Rural locality in Chernihiv Oblast, Ukraine

Olyshivka (Олишівка; Олишевка) is a rural settlement in Chernihiv Raion, Chernihiv Oblast, northern Ukraine. It is located about 20 km south of the city of Chernihiv. It hosts the administration of Olyshivka settlement hromada, one of the hromadas of Ukraine. Population:

Until 26 January 2024, Olyshivka was designated urban-type settlement. On this day, a new law entered into force which abolished this status, and Olyshivka became a rural settlement.

== Geography ==
The Olyshivka is located in the east of Chernihiv raion, on the left bank of the Desna River. The territory of the Olyshivka is located within the Dnieper Lowland, belonging to the Dnieper basin. A tributary of the Desna River - Smolyanka flows through the territory of the settlement. The relief of the Olyshivka surface is lowland, a slightly undulating plain. There are swamps around the settlement.

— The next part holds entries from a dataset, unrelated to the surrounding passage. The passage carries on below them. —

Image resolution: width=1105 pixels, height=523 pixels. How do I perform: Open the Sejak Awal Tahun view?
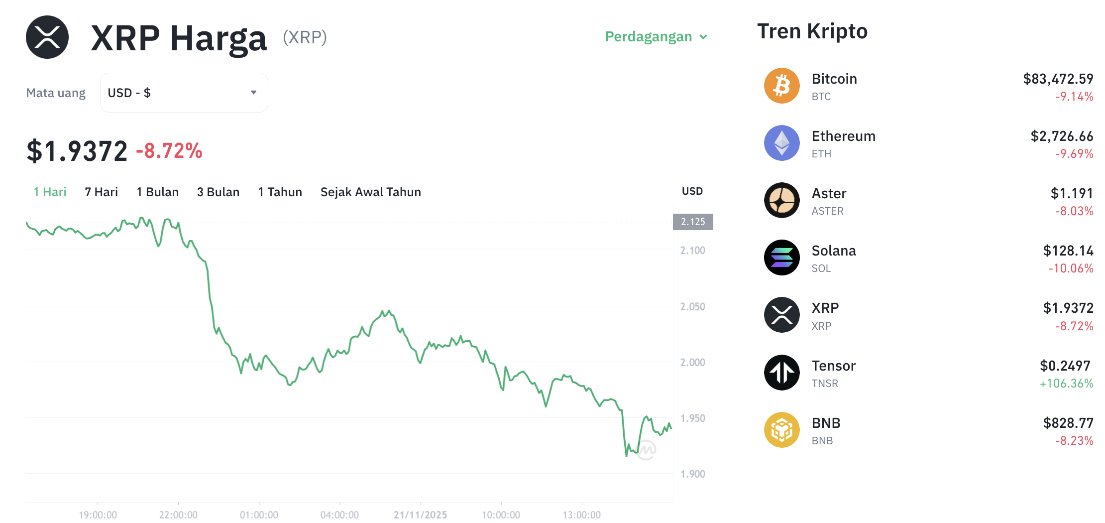tap(370, 192)
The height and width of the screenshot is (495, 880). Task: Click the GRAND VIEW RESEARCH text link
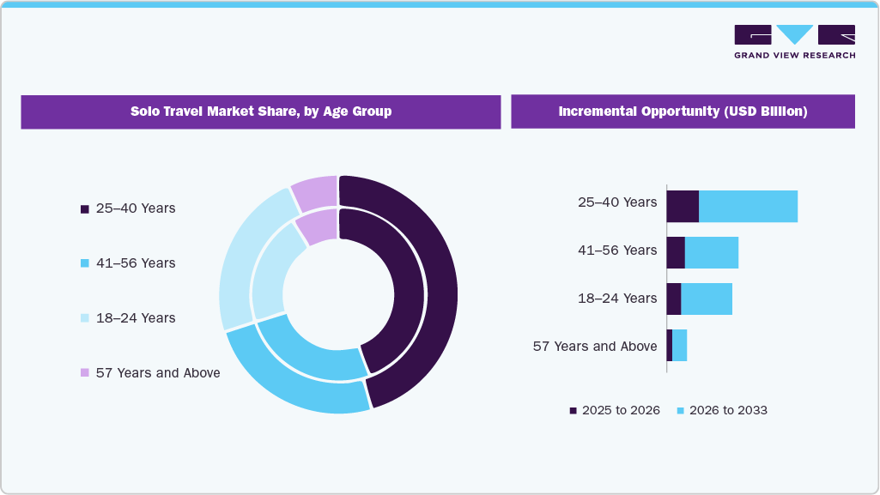point(793,54)
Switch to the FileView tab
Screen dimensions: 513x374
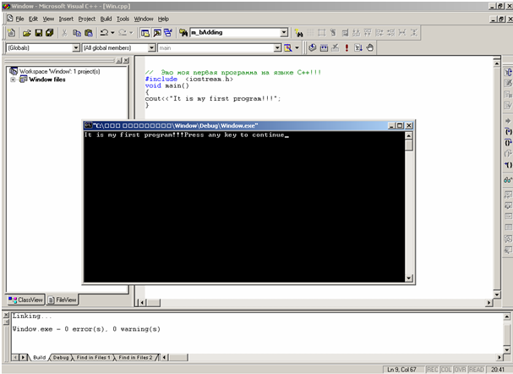pos(62,300)
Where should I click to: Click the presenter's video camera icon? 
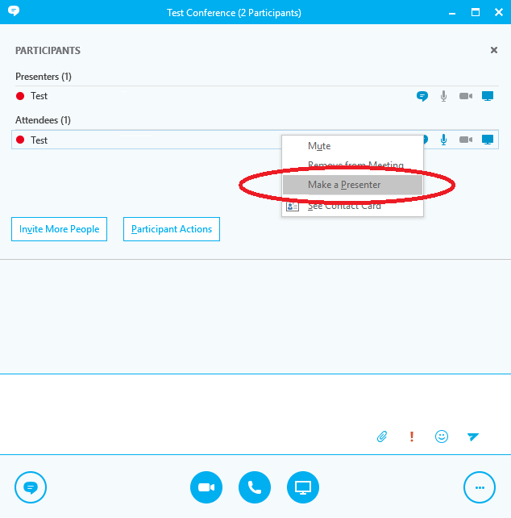click(465, 96)
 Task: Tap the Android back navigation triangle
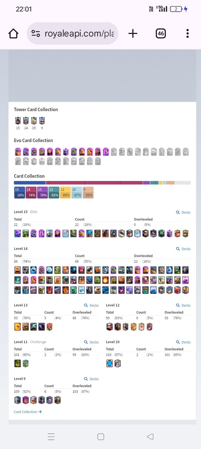point(150,436)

The climate of the Olyshivka is moderately continental, with warm summers and relatively mild winters. The average temperature in January is about -8 °C, and in July - +20.0 °C. The average annual precipitation ranges from 550 to 660 mm, with the highest amount of precipitation in the summer period.

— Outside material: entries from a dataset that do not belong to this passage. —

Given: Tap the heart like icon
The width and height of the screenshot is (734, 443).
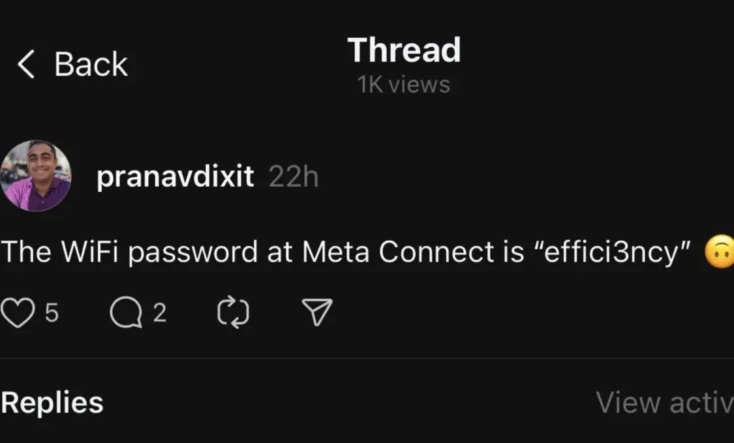Looking at the screenshot, I should [18, 313].
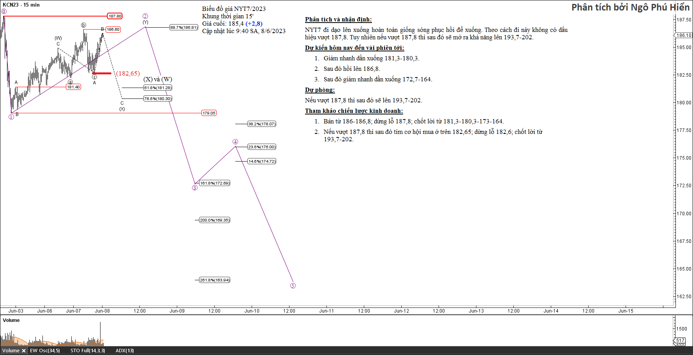The width and height of the screenshot is (693, 355).
Task: Select the 161.8%(172.69) Fibonacci label
Action: click(x=215, y=183)
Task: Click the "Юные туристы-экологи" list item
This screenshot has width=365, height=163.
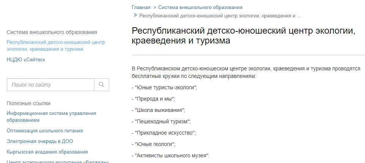Action: coord(165,87)
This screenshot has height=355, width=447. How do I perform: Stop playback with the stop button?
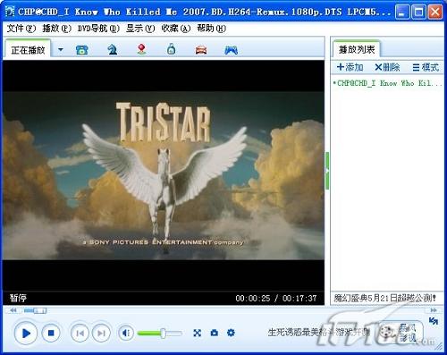pos(51,333)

The most common sod-podzolic soils. The Olyshivka is located in the natural zone of mixed forests, in Polissya. The main species in the forests are pine, oak, alder. Minerals - loam, peat, sand.

==Economy==
===Transportation===
Olyshivka has access to the Highway M01, connecting Chernihiv and Kyiv. In the other direction, the road connects Olyshivka with Kulykivka.

== Notable people ==
- Vitaliy Masol (1928–2018), Soviet-Ukrainian politician, Head of the Council of Ministers 1987–1990, Prime Minister 1994–1995.